Because of much higher, regressive payroll tax rates, relative to future benefits, a single 30-year-old worker can expect to receive less than a 1 percent return on his contributions in retirement. A married 30-year-old will get a 1.4 percent return.
A worker who plans to retire on Social Security 20 years from now will get less than a 3 percent return, according to cost-benefit studies by the Heritage Foundation. A person retiring in the next 15 years will get a 3.1 percent return. These are pathetic returns on investment by any criterion.
Moreover, they will have no assets to leave to their heirs. You lose all that money when you pass away. Under an invested plan, you own all of the invested assets that you have built up over your working life to live off its interest and dividends, to buy an annuity for monthly income, and to leave to your children.
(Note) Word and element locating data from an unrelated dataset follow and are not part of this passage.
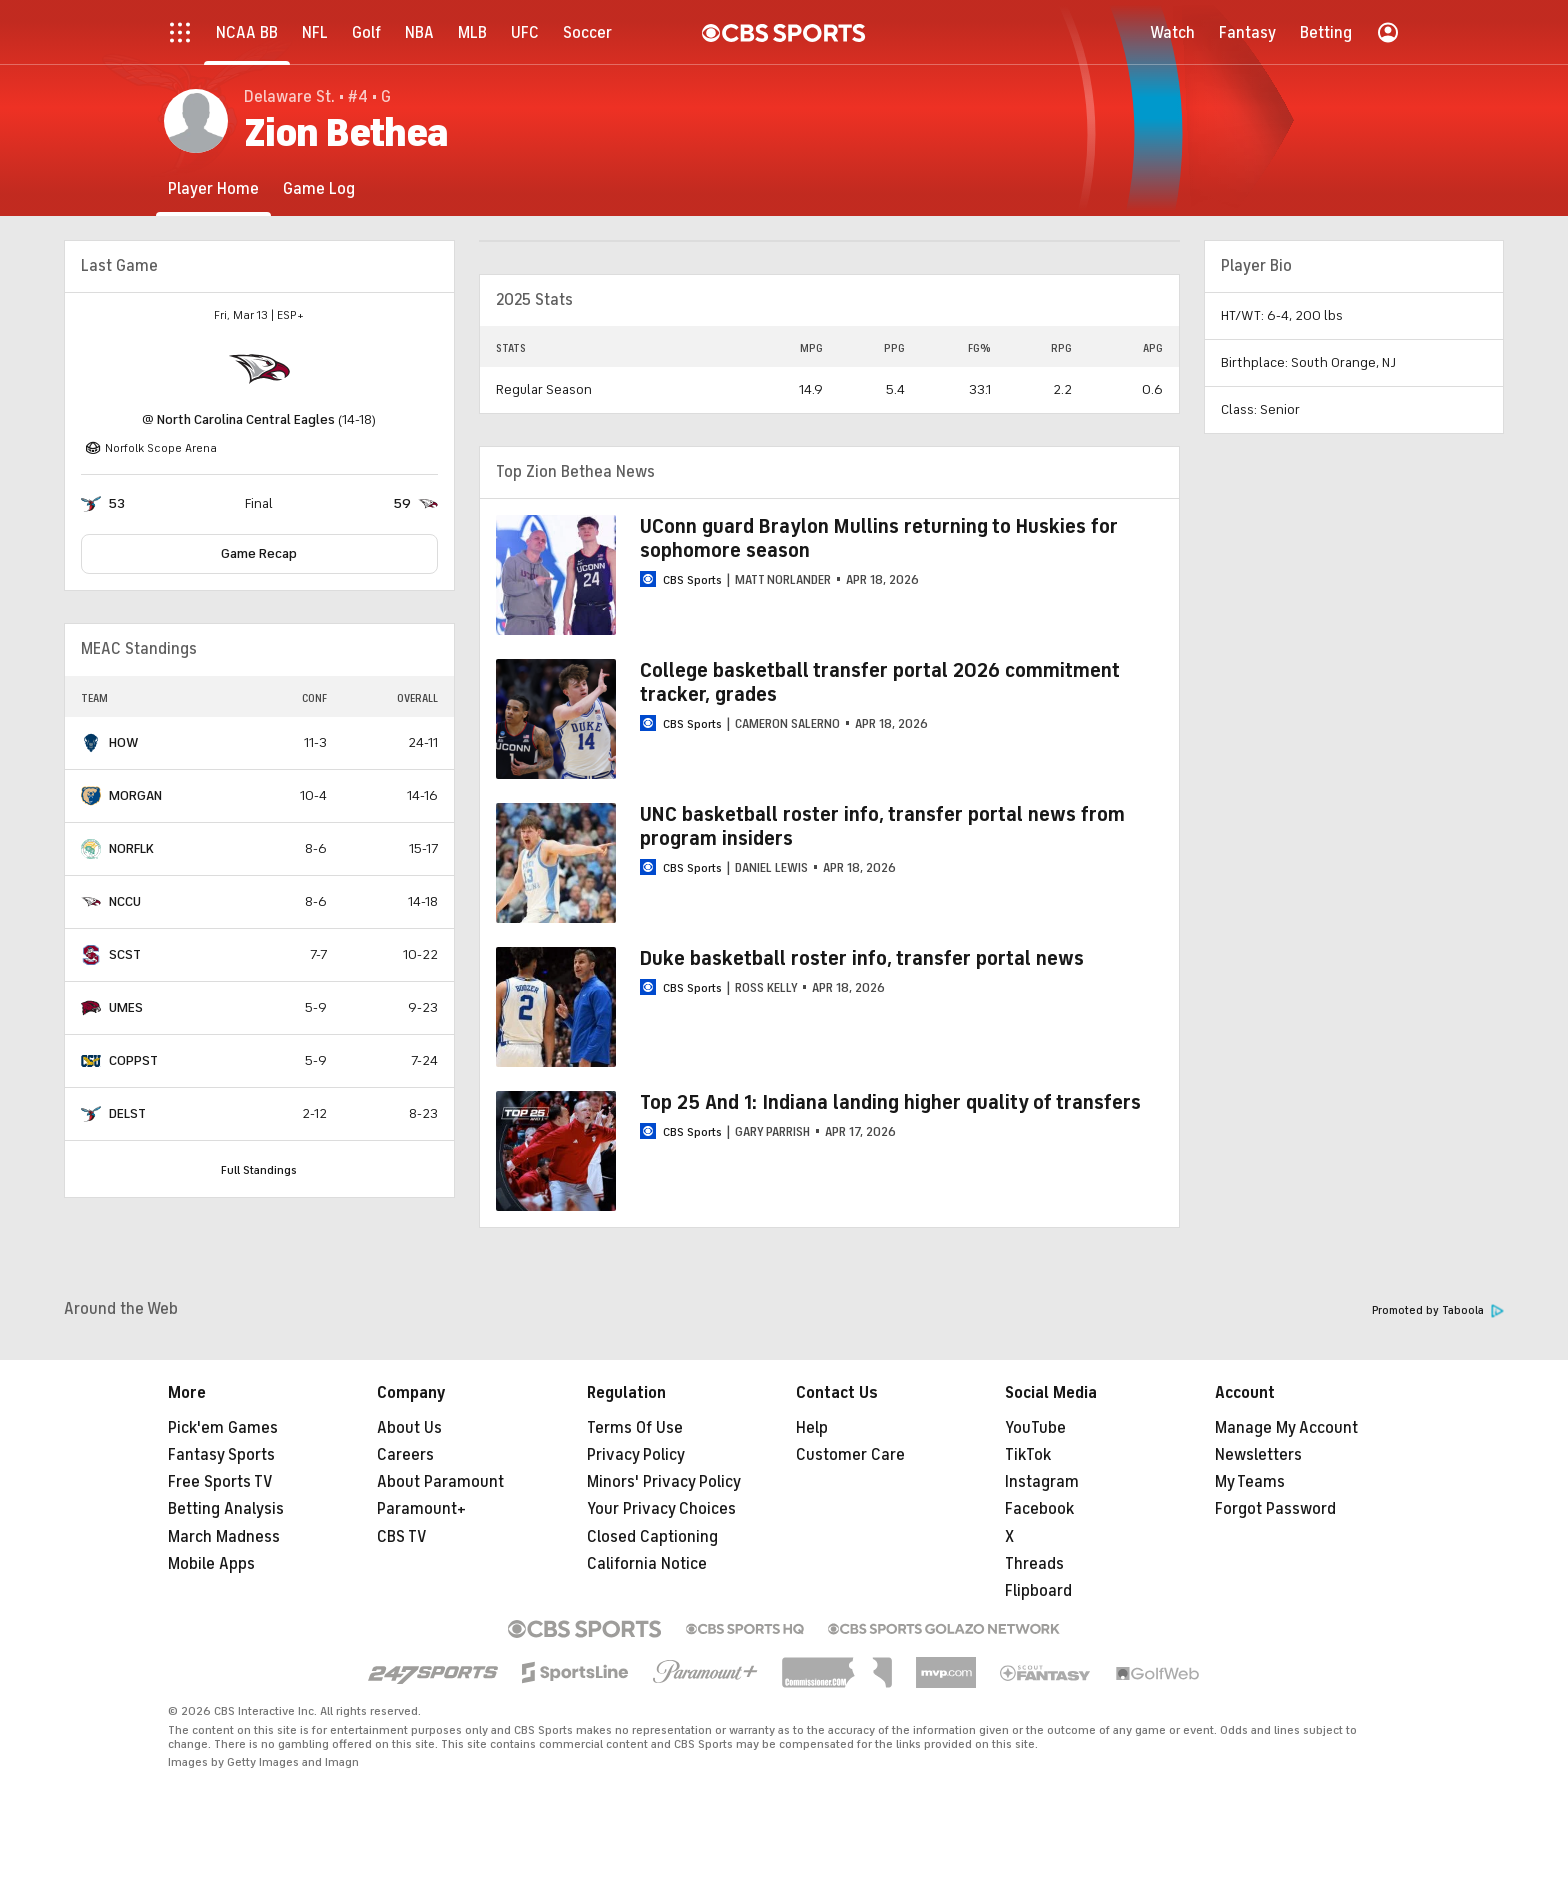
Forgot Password (1275, 1509)
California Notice (647, 1564)
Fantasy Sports (221, 1455)
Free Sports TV (220, 1482)
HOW (124, 742)
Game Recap (259, 553)
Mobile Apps (211, 1564)
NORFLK (131, 848)
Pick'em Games (223, 1428)
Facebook (1039, 1509)
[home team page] (259, 369)
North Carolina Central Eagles (246, 419)
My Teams (1250, 1482)
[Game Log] (319, 188)
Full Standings (259, 1170)
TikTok (1028, 1455)
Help (812, 1428)
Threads (1034, 1564)
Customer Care (850, 1455)
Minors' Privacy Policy (664, 1482)
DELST (127, 1113)
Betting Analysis (226, 1509)
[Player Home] (213, 188)
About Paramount (440, 1482)
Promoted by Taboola (1438, 1310)
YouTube (1035, 1428)
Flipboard (1038, 1591)
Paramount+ (421, 1509)
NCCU (125, 901)
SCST (125, 954)
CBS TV (402, 1537)
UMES (126, 1007)
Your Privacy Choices (661, 1509)
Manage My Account (1286, 1428)
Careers (405, 1455)
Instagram (1042, 1482)
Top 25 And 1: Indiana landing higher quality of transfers (890, 1102)
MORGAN (135, 795)
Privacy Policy (636, 1455)
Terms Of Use (635, 1428)
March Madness (224, 1537)
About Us (409, 1428)
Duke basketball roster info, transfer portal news (862, 958)
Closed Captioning (652, 1537)
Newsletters (1258, 1455)
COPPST (133, 1060)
Mr. Bush is not likely to propose a specific reform plan that Al Gore and the anti-investment Democrats can demagogue as Mr. Gore has already begun to do. Instead, he will lay down seven principles upon which any reform plan must be based. They are:
Reform must preserve the solemn commitment of Social Security no reduction in benefits for current retirees or those near retirement.
Social Security taxes must not be increased.
Reform should be fair to all generations.
The entire $2 trillion Social Security surplus should be protected by a legal "lockbox." Social Security's money belongs to Social Security.
Reform should have bipartisan support. Social Security is too important for a partisan approach.
Reform should include voluntary personal retirement accounts so all workers have the opportunity to build wealth and share in the economic success of our nation.
No government investment (Bill Clinton's proposal) in private stocks or bonds.
Besides the need to change the system to prevent its future insolvency, the issue comes down to one of simple fairness and equity. Why shouldn't middle- and lower-income workers have, and be encouraged to have, higher-yield investments of their own to build a secure retirement, just as wealthier people do?
The liberal elitists argue that most blue-collar workers are not be able to make wise investment decisions on their own. Al Gore told The Washington Post Monday that "while some people will invest wisely, others will not" and would risk of losing all their money.
In fact, the New York Stock Exchange says millions of lower-income workers are already investing on their own and doing quite nicely, thank you. Besides, that problem can be easily solved by prudent investing rules and by maintaining a social safety net for anyone who may need it.
In a conversation I had last Saturday at the annual White House Correspondents dinner, Donna Shalala, secretary of health, education and welfare, told me that her invested pension grew by 30 percent in the past year. But she said she was opposed to letting other people have that opportunity under Mr. Bush's plan. "Too risky," she told me. But apparently it is not too risky for her.
Why shouldn't working-class people have a chance to earn 10 percent, 20 percent, or more, on their hard-earned income, instead of the measly 1 percent to 3 percent the government's trickle-down Social Security system will give many future retirees? That is the issue here. Let the debate begin.

Donald Lambro, chief political correspondent of The Washington Times, is a nationally syndicated columnist.